DIRECTIONS »
From the entries that follow, report every line in which "icon" occurs.

Collected data:

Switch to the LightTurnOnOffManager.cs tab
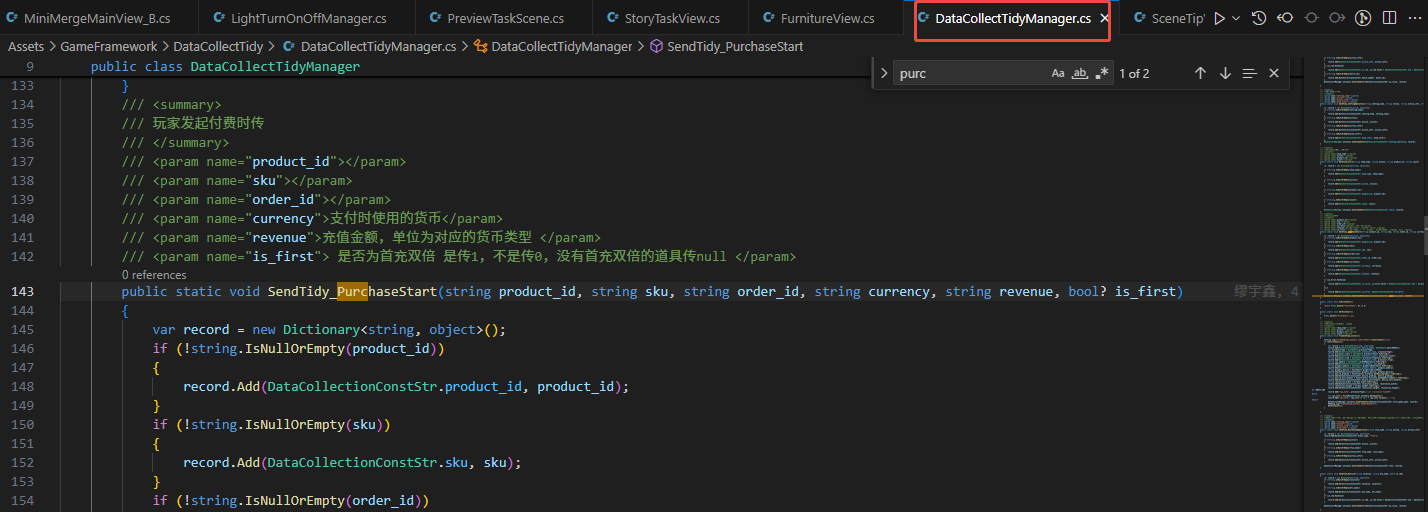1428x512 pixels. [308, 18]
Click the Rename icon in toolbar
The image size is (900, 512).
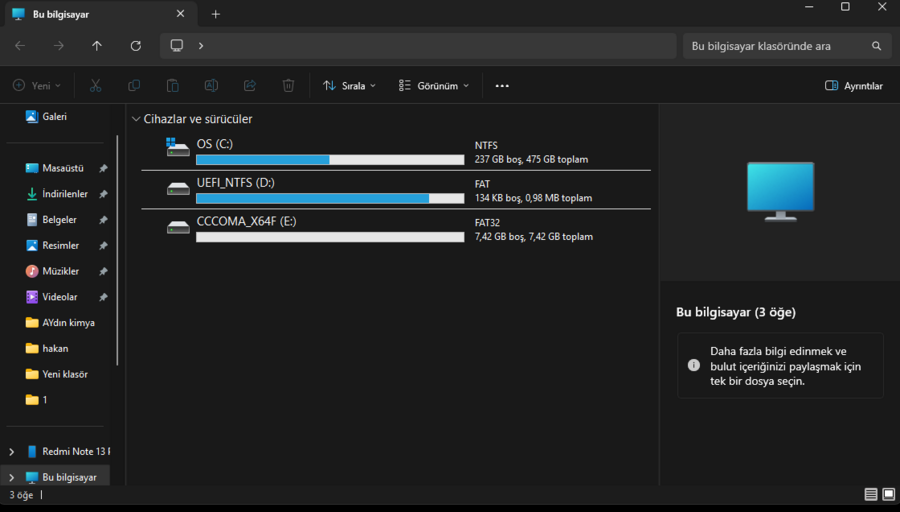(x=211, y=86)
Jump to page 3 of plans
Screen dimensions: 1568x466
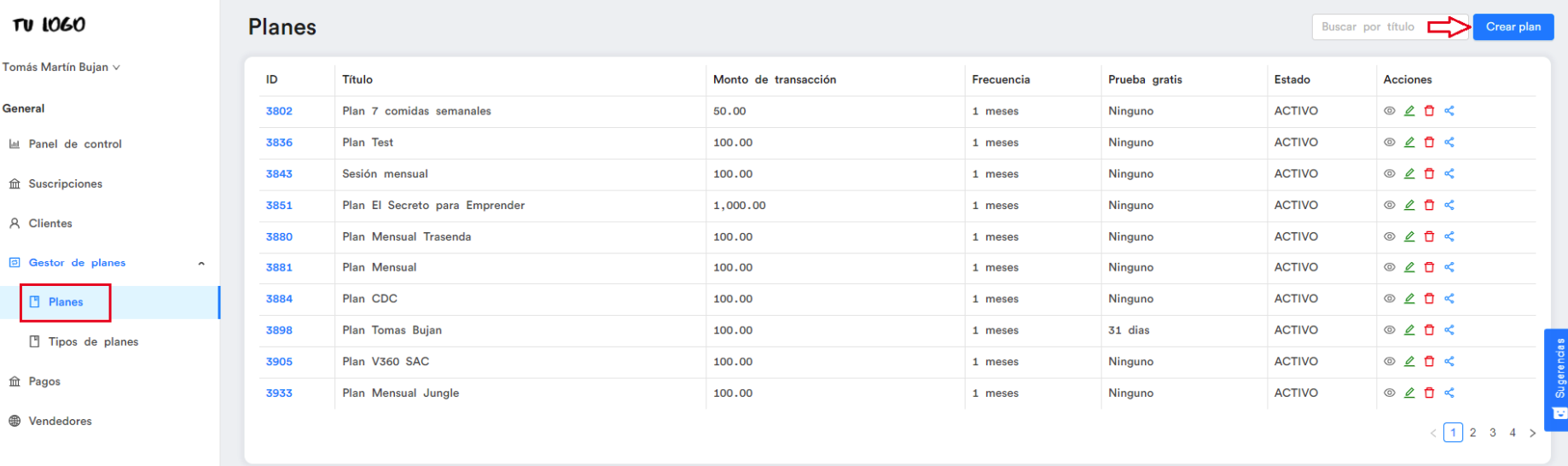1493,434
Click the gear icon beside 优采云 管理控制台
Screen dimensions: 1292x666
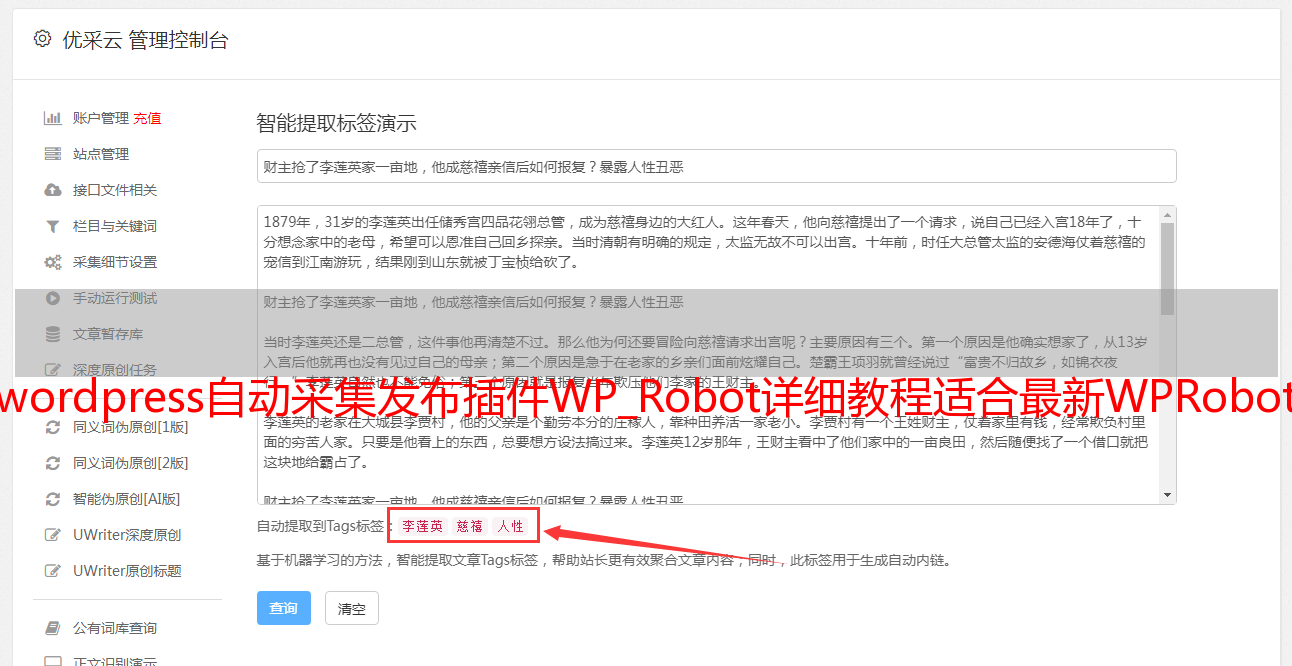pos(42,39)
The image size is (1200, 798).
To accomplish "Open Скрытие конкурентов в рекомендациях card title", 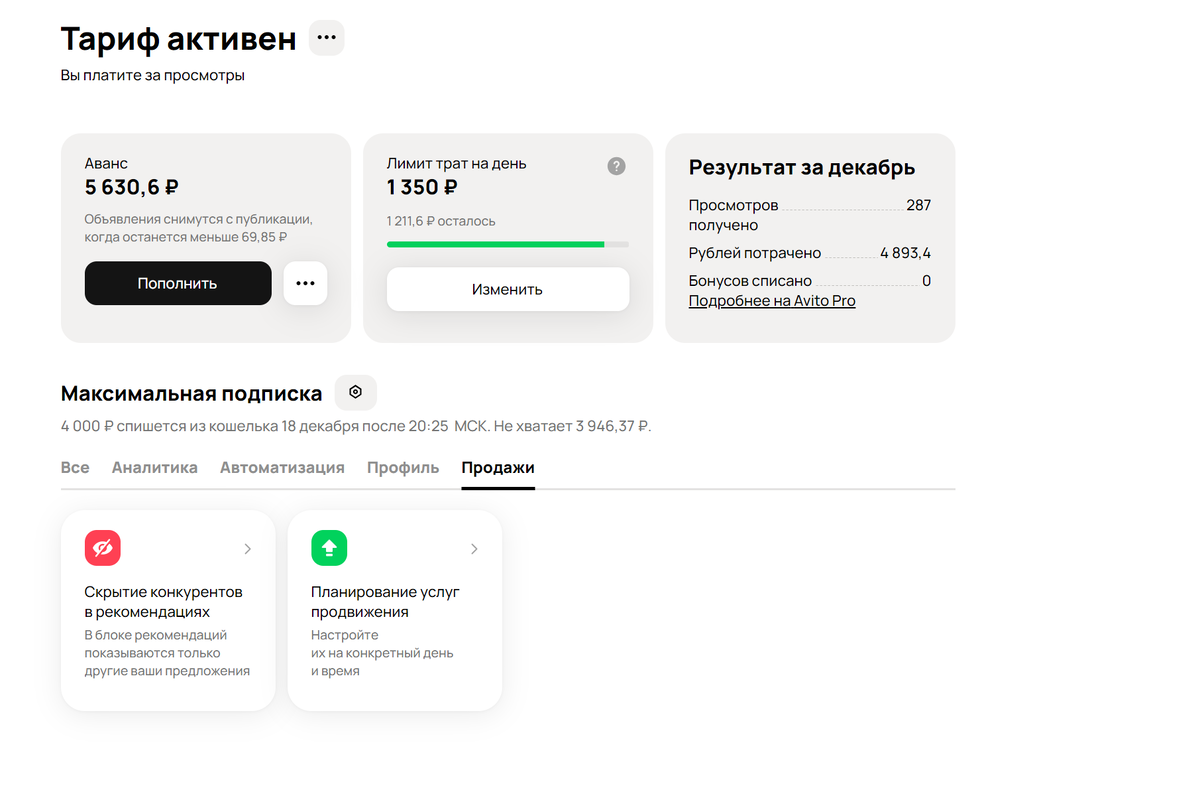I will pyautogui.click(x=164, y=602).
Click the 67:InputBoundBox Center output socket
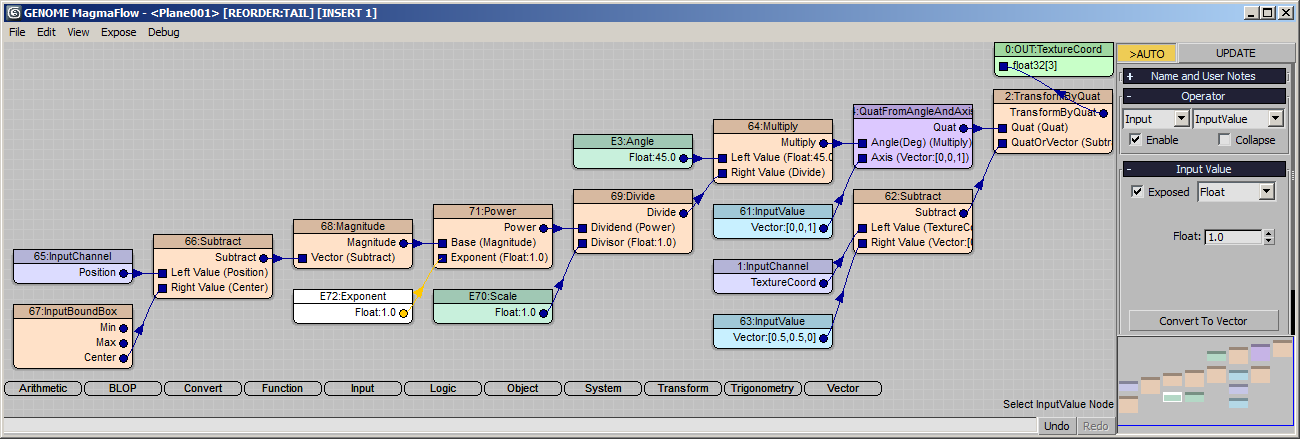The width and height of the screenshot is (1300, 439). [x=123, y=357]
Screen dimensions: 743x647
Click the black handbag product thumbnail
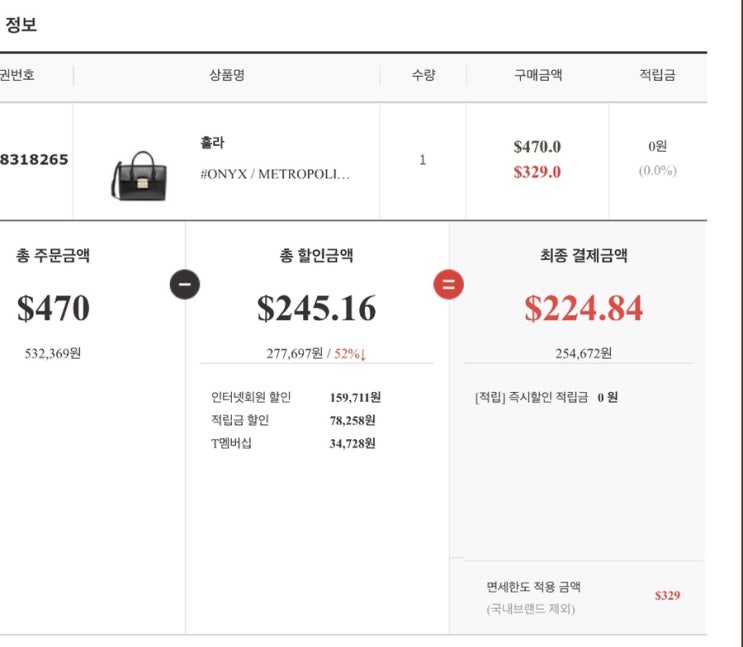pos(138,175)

EXERCISE ANSWER »
Click the Rename icon in toolbar
Click the gear icon beside 优采云 管理控制台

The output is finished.